Patricia Kalember (born December 30, 1956) is an American actress, best known for her role as Georgiana "Georgie" Reed Whitsig in the NBC drama series, Sisters (1991–1996). Kalember also had the leading roles in the number of television films, co-starred in the feature films, including Fletch Lives (1989), Jacob's Ladder (1990), A Far Off Place (1993), Signs (2002), The Company Men (2010), and Limitless (2011), and recurring roles in thirtysomething (1989–1991) and Law & Order: Special Victims Unit (2004–2010).

Life and career 
Kalember was born in Schenectady, New York, the daughter of Vivian Daisy (née Wright) and Robert James Kalember. She was raised in Westport, Connecticut, and Louisville, Kentucky. She received her BA in Theater from Indiana University and a MFA from Temple University. 
Kalember has been married to British actor Daniel Gerroll since 1986. They have three children. She was previously married to Mark Torres, an actor.

Kalember made her television debut in 1981, on the daytime soap opera Texas. She later was a regular cast member on Loving. She was nominated for an Outer Critics Circle Award for her  performance in the play The Foreigner (1986). In 1986, she had the leading role in the short-lived CBS drama series, Kay O'Brien. She also starred alongside Tim Matheson in the short-lived ABC sitcom Just in Time (1988). From 1989 to 1991, she appeared in a recurring role on thirtysomething.

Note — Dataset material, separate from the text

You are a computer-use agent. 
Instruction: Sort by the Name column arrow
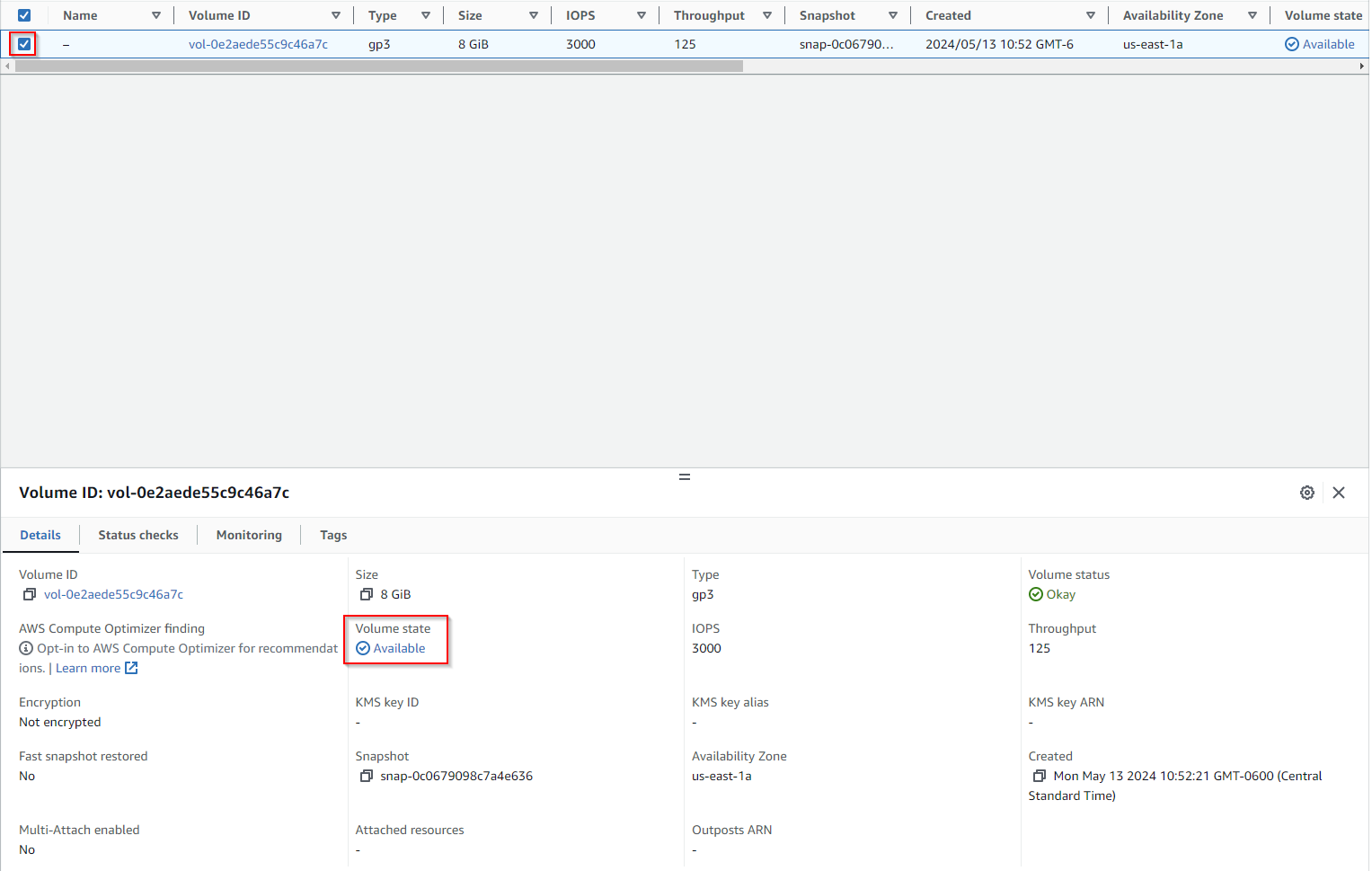156,15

Kalember may be best known for her role as Georgiana "Georgie" Reed Whitsig in the NBC drama series, Sisters, alongside Swoosie Kurtz, Sela Ward, and Julianne Phillips,  from 1991 to 1996. She later had the leading roles in a number of made-for-television films. Kalember had roles in such films as Cat's Eye (1985), Fletch Lives (1989), Jacob's Ladder (1990), Big Girls Don't Cry... They Get Even (1992), and A Far Off Place (1993).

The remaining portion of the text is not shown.